## The input
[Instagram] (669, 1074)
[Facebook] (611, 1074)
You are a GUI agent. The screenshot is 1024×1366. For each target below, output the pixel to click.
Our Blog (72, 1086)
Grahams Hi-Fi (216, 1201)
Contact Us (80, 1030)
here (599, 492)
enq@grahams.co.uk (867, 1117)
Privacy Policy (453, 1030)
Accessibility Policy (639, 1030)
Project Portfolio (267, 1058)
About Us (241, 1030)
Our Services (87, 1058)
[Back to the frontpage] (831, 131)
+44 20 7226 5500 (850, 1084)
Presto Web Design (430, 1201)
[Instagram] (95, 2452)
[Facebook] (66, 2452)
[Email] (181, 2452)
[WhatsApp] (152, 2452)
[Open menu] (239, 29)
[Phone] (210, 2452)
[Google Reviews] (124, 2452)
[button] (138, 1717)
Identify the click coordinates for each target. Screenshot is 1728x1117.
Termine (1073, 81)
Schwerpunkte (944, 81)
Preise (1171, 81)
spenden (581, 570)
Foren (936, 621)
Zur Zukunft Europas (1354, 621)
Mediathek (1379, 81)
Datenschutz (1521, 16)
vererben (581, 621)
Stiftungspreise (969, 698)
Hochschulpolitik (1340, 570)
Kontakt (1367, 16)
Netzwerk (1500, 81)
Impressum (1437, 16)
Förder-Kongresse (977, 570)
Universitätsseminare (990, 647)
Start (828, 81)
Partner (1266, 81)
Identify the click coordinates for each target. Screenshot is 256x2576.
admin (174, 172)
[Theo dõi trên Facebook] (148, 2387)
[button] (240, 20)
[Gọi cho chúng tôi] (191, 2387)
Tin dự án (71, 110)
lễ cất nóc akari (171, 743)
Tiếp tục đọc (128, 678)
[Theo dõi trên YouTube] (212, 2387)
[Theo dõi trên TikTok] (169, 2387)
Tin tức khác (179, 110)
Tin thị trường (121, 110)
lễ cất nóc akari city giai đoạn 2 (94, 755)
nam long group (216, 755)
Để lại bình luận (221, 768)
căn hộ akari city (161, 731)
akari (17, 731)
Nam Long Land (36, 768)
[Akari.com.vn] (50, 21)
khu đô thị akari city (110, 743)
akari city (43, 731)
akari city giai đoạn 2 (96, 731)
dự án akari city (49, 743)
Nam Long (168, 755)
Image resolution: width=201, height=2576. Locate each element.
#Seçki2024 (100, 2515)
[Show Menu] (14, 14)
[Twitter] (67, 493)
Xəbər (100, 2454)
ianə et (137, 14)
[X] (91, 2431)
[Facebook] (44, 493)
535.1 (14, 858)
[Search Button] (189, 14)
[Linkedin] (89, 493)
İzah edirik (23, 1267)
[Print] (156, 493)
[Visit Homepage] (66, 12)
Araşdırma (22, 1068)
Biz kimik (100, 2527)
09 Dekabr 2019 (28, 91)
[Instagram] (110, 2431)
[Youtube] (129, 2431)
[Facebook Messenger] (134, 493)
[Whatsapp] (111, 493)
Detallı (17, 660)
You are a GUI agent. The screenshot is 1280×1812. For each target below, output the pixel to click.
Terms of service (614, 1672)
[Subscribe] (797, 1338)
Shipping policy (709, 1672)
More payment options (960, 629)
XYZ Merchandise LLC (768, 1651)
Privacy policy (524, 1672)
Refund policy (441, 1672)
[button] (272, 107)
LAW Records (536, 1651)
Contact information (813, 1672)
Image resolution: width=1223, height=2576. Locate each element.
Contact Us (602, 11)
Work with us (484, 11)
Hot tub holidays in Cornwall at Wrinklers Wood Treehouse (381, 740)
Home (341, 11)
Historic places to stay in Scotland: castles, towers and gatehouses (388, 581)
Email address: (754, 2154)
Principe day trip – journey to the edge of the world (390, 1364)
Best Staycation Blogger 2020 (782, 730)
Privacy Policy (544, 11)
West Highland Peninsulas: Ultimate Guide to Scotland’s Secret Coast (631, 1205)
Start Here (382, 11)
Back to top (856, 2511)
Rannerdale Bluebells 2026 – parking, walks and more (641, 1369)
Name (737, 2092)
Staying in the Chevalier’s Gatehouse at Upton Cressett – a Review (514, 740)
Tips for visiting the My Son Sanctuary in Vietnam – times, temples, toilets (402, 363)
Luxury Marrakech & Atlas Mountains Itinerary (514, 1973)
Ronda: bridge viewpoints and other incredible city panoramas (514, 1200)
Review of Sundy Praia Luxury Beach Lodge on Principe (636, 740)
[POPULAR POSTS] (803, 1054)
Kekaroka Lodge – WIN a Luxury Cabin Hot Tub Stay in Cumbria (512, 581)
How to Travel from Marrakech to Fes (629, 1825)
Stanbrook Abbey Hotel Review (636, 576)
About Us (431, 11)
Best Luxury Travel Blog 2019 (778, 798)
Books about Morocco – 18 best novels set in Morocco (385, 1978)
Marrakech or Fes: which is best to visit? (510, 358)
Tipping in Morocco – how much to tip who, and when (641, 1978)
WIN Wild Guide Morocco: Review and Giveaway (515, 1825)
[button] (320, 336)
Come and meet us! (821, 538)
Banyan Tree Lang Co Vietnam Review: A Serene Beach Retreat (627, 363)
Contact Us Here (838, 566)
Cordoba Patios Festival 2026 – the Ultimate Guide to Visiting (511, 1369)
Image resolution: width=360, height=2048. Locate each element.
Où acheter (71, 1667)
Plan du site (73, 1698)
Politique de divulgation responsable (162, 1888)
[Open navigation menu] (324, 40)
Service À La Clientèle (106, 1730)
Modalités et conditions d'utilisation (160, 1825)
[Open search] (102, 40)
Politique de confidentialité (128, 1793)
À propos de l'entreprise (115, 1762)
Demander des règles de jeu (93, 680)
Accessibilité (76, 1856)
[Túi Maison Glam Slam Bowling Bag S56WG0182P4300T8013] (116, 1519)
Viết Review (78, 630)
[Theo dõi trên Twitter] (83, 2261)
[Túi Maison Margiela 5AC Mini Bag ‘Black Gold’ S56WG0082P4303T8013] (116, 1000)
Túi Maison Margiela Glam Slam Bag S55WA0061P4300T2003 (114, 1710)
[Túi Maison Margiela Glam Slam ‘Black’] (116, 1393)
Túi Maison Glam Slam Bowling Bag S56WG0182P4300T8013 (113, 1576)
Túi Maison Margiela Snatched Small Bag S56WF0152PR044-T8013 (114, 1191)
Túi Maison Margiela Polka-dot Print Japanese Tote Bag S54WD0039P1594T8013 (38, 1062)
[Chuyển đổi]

## Directions
The range runs from the line above containing "[Facebook] (611, 1074)" to the line containing "[Twitter] (67, 493)", inclusive. Restate those lines word for word and no others.

## Answer to the exercise
[Facebook] (611, 1074)
You are a GUI agent. The screenshot is 1024×1366. For each target below, output the pixel to click.
Our Blog (72, 1086)
Grahams Hi-Fi (216, 1201)
Contact Us (80, 1030)
here (599, 492)
enq@grahams.co.uk (867, 1117)
Privacy Policy (453, 1030)
Accessibility Policy (639, 1030)
Project Portfolio (267, 1058)
About Us (241, 1030)
Our Services (87, 1058)
[Back to the frontpage] (831, 131)
+44 20 7226 5500 (850, 1084)
Presto Web Design (430, 1201)
[Instagram] (95, 2452)
[Facebook] (66, 2452)
[Email] (181, 2452)
[WhatsApp] (152, 2452)
[Open menu] (239, 29)
[Phone] (210, 2452)
[Google Reviews] (124, 2452)
[button] (138, 1717)
Identify the click coordinates for each target. Screenshot is 1728x1117.
Termine (1073, 81)
Schwerpunkte (944, 81)
Preise (1171, 81)
spenden (581, 570)
Foren (936, 621)
Zur Zukunft Europas (1354, 621)
Mediathek (1379, 81)
Datenschutz (1521, 16)
vererben (581, 621)
Stiftungspreise (969, 698)
Hochschulpolitik (1340, 570)
Kontakt (1367, 16)
Netzwerk (1500, 81)
Impressum (1437, 16)
Förder-Kongresse (977, 570)
Universitätsseminare (990, 647)
Start (828, 81)
Partner (1266, 81)
Identify the click coordinates for each target. Screenshot is 256x2576.
admin (174, 172)
[Theo dõi trên Facebook] (148, 2387)
[button] (240, 20)
[Gọi cho chúng tôi] (191, 2387)
Tin dự án (71, 110)
lễ cất nóc akari (171, 743)
Tiếp tục đọc (128, 678)
[Theo dõi trên YouTube] (212, 2387)
[Theo dõi trên TikTok] (169, 2387)
Tin tức khác (179, 110)
Tin thị trường (121, 110)
lễ cất nóc akari city giai đoạn 2 (94, 755)
nam long group (216, 755)
Để lại bình luận (221, 768)
căn hộ akari city (161, 731)
akari (17, 731)
Nam Long Land (36, 768)
[Akari.com.vn] (50, 21)
khu đô thị akari city (110, 743)
akari city (43, 731)
akari city giai đoạn 2 (96, 731)
dự án akari city (49, 743)
Nam Long (168, 755)
Image resolution: width=201, height=2576. Locate each element.
#Seçki2024 (100, 2515)
[Show Menu] (14, 14)
[Twitter] (67, 493)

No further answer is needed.